DEBORAH T. PORITZ; PETER VERNIERO, Former Attorney Generals, individually
and in their official capacity; THE OFFICE OF ATTORNEY GENERAL OF NEW
JERSEY, in its official capacity; THE OFFICE OF THE ESSEX COUNTY
PROSECUTOR, in its official capacity; THE CITY OF NEWARK, MUNICIPALITY,
individually and in its official capacity; NEWARK POLICE DEPARTMENT,
individually and in its official capacity; THE OFFICE OF THE MIDDLESEX COUNTY
PROSECUTOR’S OFFICE, in its official capacity; THE EAST BRUNSWICK,
MUNICIPALITY, individually and in its official capacity; EAST BRUNSWICK
POLICE DEPARTMENT, in its official capacity; HERBERT H. TATE, JR., Essex
County Prosecutor, individually and in his official capacity; CLIFFORD MINOR, JR.,
Essex County Prosecutor, individually and in his official capacity; NORMAN MENZ,
asst. pros. individually and in his official capacity; LESLIE MANN, asst. pros.

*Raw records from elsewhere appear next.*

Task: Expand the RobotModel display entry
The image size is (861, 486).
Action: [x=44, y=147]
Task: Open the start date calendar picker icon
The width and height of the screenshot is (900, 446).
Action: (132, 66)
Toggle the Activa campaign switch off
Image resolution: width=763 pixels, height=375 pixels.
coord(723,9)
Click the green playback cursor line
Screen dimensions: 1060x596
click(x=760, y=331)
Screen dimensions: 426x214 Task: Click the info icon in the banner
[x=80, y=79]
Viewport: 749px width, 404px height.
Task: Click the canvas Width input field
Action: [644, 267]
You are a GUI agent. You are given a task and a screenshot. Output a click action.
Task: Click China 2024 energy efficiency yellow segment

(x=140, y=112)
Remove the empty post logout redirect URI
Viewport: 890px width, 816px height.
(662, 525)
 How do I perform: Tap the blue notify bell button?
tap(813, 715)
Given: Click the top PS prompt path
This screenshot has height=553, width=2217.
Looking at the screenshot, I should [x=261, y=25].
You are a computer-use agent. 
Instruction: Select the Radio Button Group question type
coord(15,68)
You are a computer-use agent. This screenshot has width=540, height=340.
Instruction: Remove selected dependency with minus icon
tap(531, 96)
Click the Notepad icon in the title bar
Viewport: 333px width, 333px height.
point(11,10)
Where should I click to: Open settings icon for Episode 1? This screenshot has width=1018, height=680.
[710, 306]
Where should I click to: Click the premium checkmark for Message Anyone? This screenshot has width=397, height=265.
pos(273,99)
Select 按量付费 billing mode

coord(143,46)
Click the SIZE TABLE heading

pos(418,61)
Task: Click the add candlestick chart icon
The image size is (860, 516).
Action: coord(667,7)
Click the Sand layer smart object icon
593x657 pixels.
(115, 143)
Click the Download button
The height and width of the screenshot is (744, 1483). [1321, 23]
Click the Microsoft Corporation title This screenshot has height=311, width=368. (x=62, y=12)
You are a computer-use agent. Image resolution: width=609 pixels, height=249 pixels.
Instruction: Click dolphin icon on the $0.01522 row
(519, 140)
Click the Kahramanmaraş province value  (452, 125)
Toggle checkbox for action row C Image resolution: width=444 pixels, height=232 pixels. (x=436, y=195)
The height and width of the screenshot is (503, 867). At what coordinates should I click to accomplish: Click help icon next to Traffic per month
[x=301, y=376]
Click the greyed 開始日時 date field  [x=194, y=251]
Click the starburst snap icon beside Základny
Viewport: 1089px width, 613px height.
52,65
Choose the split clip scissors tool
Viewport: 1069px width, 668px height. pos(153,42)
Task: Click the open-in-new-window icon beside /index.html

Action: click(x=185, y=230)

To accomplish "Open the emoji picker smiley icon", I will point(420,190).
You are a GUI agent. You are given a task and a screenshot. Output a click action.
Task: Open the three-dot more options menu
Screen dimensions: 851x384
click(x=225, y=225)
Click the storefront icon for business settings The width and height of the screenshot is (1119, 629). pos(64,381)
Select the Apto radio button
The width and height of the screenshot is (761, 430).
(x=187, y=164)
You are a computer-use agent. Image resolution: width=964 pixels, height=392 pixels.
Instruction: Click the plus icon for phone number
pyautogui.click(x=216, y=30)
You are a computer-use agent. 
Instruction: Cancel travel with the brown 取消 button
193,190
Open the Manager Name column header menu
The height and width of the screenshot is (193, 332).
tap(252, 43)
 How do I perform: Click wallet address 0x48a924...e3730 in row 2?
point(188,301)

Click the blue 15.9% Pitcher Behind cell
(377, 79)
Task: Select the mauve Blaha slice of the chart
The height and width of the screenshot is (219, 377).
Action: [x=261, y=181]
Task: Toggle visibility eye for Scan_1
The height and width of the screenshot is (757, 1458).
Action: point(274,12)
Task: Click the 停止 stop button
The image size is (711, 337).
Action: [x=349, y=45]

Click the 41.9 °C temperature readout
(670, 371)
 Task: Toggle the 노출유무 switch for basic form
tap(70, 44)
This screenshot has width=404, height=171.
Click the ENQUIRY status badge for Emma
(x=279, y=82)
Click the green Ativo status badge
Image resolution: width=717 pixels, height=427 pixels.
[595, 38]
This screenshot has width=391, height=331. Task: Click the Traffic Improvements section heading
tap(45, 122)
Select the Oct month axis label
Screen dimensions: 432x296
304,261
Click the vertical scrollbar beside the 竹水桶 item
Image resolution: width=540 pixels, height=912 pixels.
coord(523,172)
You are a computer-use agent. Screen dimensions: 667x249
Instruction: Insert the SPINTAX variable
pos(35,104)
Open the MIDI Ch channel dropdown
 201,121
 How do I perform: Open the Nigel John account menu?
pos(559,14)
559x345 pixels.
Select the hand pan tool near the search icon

individually and in his official capacity; JOHN REDDEN, asst. pros. individually and in
his official capacity; STEPHEN J. TAYLOR, asst. pros. individually and in his official
capacity; STEPHEN MARGOLIS, asst. pros. individually and in his official capacity;
ANDREW FRIED, asst. pros. individually and in his official capacity; ALAN A.
ROCKOFF, Middlesex County Prosecutor, individually and in his official capacity;
FELIX A. MARTINO, Superior Court Judge, individually and in his official capacity;
JOHN MURRAY, (estate) individually and in his official capacity; RUBEN
CONTRERAS, individually and in his official capacity; WILLIAM THOMAS,
individually and in his official capacity; MARK WILSON, individually and in his official
capacity; RASHID SABUR, individually and in his official capacity; STEVE B. SCOTT,
individually and in his official capacity; M. JACKSON, SGT., individually and in his
official capacity; LOUIS E. GREENLEAF, individually and in his official capacity;
MICHAEL STIGILANO, individually and in his official capacity; KEITH
WILKERSON, individually and in his official capacity; GERALDINE BRANDON,
individually and in her official capacity; JAMES P. MARINUCCI, individually and in his
official capacity; MARIE ROBINSON, individual estate; EUGENE CODEY, Superior
Court Judge, individually and in his official capacity
_______________________________________
On Appeal From the United States District Court
For the District of New Jersey
(D.C. Civ. No. 02-cv-00191)
District Judge: Honorable William J. Martini
_______________________________________
Submitted Under Third Circuit L.A.R. 34.1(a)
September 7, 2005
Before: ROTH, McKEE and ALDISERT, Circuit Judges
(Filed: November 3, 2005)
_______________________
OPINION
_______________________
PER CURIAM
This appeal arises from the dismissal of Appellant Curtis Knight’s complaint as a
sanction for failure to prosecute. He also appeals from the dismissal of his malicious
prosecution claims against Defendants Tate, Menz, Contreras, Murray, Taylor, Margolis,
and Minor. For the reasons that follow, we will reverse the District Court’s dismissal of
Knight’s complaint for failure to prosecute. We will affirm the District Court’s order
dismissing the above named Defendants.
I.
Knight spent nearly ten years in custody for the September 1988 murder of Glenn
Brown. Following two separate trials, convictions, and subsequent reversals, the Essex
County Prosecutor’s Office dismissed the indictment on October 17, 2001. See State v.
2
Knight, No. A-1370-97T4, slip op. (N.J. Super. Ct. App. Div. Apr. 2, 2001) (reversing
Knight’s second conviction) review denied State v. Knight, 785 A.2d 434 (N.J. 2001)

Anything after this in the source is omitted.